Ray and Stephanie Lane Computational Biology Department
How do genetic mutations affect a person’s risk of acquiring complex disease, such as cancer or Alzheimer’s, or their potential to respond to different treatments? How can we find new drugs and estimate the effectiveness of a new drug before we test them on human beings? How do living systems function across scales from nanometer molecular complexes up through cells, tissues, organs, and whole organisms? And how do we make productive use of the mountains of diverse forms of biological and healthcare data being collected to answer such questions?
Answering major biomedical research questions like these today depends on computational thinking — new mathematical models, algorithms, artificial intelligence, and statistical inference — to make sense of the immense complexity of biological systems in light of vast amounts of heterogeneous data. Our researchers
develop the tools to answer these questions; discover how living systems function in health and disease; and pioneer new areas of research at the intersection of computational and experimental science. They develop the algorithms that look for patterns in genetic data and try to understand the chemical and physical
interactions responsible for all human, animal, and plant life. They build computer models that predict how biological processes act and react under certain conditions. They develop machine learning methods to mine data resources and make predictions about future disease progression.
"There is no corner of biomedical research today that does not depend on computational thinking to pioneer new research directions, enable rigorous and reproducible science, and convert increasingly vast datasources into knowledge. We are working to solve hard computational problems of modern biomedical science while nurturing new generations of computational biologists to serve this growing need."
Russell Schwartz, Head, Ray and Stephanie lane Computational Biology Department, Carnegie Mellon University
Research Themes
Our work builds on the strong history of interdisciplinary research at Carnegie Mellon and cuts across the fields of computer science, mathematics, statistics, as well as sciences of biology, chemistry, physics, and beyond. We aim to develop a deeper global understanding of the building blocks of life, and to develop tools for individualized diagnosis and treatment of diseases. Some of our major research themes include:- Elucidating the Genetic Basis of Disease: Our faculty develop tools linking genetic variation to human illness, with a focus on emerging areas and hard computational problems.
- Algorithms for Biological Big Data: Our faculty develop new advances in algorithmic theory to allow us to work with vast and ever-growing data sets of sequence, mass spectrometry, bioimaging, and other multi-omic data sources.

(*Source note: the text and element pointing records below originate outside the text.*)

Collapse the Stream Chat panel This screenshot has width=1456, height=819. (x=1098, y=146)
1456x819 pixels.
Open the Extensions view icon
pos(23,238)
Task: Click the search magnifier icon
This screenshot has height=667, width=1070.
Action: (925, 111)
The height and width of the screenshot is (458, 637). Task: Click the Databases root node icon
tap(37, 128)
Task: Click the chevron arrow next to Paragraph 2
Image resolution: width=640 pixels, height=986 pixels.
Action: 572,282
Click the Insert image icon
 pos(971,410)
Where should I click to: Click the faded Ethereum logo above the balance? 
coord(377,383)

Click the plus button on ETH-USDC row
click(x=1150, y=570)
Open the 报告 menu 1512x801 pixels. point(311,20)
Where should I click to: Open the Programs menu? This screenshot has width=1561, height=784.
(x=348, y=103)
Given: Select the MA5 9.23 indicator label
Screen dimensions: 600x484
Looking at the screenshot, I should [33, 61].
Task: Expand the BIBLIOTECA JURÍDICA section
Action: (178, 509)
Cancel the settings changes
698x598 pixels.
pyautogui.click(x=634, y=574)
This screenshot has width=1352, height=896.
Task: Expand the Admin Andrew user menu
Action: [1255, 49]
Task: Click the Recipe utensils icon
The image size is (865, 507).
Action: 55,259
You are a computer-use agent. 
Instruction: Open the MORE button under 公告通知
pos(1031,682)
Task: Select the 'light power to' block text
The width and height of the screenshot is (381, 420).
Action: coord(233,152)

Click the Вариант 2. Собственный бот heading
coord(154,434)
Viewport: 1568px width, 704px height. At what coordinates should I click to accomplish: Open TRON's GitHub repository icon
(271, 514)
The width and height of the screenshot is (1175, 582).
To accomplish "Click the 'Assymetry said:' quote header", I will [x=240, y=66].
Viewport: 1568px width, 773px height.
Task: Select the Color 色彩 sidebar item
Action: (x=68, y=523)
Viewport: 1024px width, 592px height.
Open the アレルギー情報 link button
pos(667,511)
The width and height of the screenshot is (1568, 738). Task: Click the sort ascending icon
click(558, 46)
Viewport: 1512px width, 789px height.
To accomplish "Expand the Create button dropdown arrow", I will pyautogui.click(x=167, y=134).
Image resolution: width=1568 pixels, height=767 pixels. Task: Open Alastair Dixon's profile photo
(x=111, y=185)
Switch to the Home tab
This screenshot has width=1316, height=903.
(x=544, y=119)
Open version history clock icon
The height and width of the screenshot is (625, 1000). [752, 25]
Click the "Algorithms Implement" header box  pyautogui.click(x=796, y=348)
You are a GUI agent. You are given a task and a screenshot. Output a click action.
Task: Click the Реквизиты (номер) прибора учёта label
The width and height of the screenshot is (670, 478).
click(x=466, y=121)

- Automated Discovery: We are developing artificial intelligence integrated with robotic laboratories to create fully automated AI-driven experimentation to accelerate scientific discovery.
Student Spotlights
Monica Dayao
Pursuing Ph.D. in Computational Biology
Single-cell spatial proteomics imaging data allows scientists to measure the abundance of proteins within individual cells while preserving their spatial context, and recent advances in multiplexed imaging have enabled the profiling of dozens of proteins per cell. While this data promises to revolutionalize our ability to study human tissue and disease, it also raises several computational and modeling challenges. Monica develops methods to analyze and model this data, with the ultimate goal of constructing comprehensive molecular human maps and gain insights to disease outcomes. With her collaborators, she has developed frameworks to improve cell segmentation in these images and predict patient outcomes in cancer. By continuing to develop innovative approaches, Monica hopes to harness the full potential of this new generation of spatial proteomics data and provide novel insights into the complex processes underlying human health and disease.
BaDoi Phan
Ph.D. in Computational Biology/Pursuing M.D.
As an M.D./Ph.D. trainee, I’m driven by my goal to blend science and medicine. I pursued a Ph.D. in computational biology, which equipped me with practical experience integrating machine learning and computer science into genomics. Under Dr. Andreas Pfenning’s guidance, I led research into addiction using multi-species genomics, aiming to uncover unique human addiction genetics insights from mammalian brain genomics. I took charge of designing and acquiring diverse “omic” datasets, while also developing innovative algorithms to integrate them with collaborators’ contributions. My involvement in numerous international research
initiatives honed my ability to communicate effectively with both biological and computational
scientists. Notable achievements during my tenure at CMU include securing a National Research
Service Award fellowship from the National Institute on Drug Abuse and publishing in prestigious
biomedical journals like Science. With expertise in machine learning and big data management, I’m well-prepared to tackle the complex challenges in medicine, where intricate problems necessitate thoughtful and sophisticated computation.